An exact transcription of all the entries is needed; pictures stay out.

Start of Exercise data

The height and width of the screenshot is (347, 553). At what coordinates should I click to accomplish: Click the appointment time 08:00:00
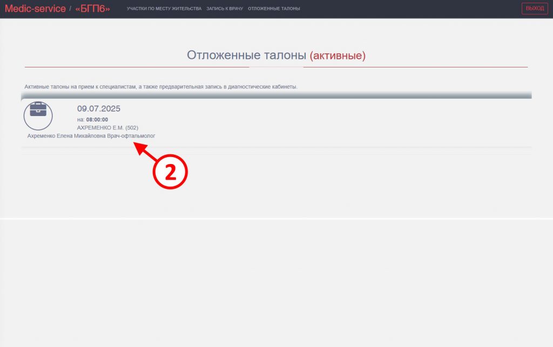pyautogui.click(x=97, y=120)
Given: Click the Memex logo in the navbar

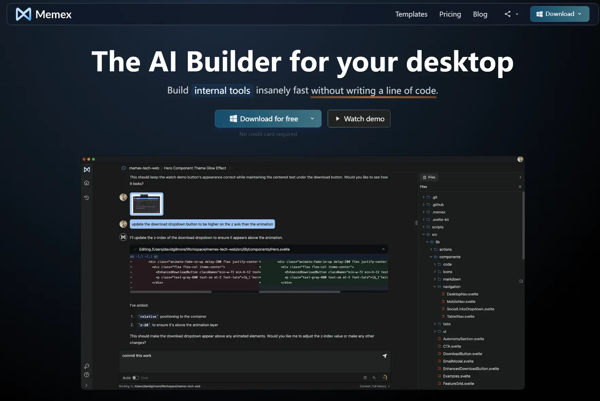Looking at the screenshot, I should 43,14.
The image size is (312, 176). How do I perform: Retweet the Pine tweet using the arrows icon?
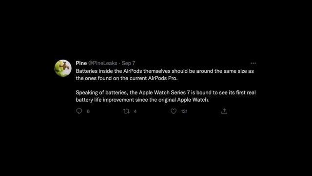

End of Exercise data

## Output
The height and width of the screenshot is (347, 553). At what coordinates should I click to accomplish: Click the appointment time 08:00:00
pyautogui.click(x=97, y=120)
Given: Click the Memex logo in the navbar

Looking at the screenshot, I should 43,14.
The image size is (312, 176). How do I perform: Retweet the Pine tweet using the arrows icon?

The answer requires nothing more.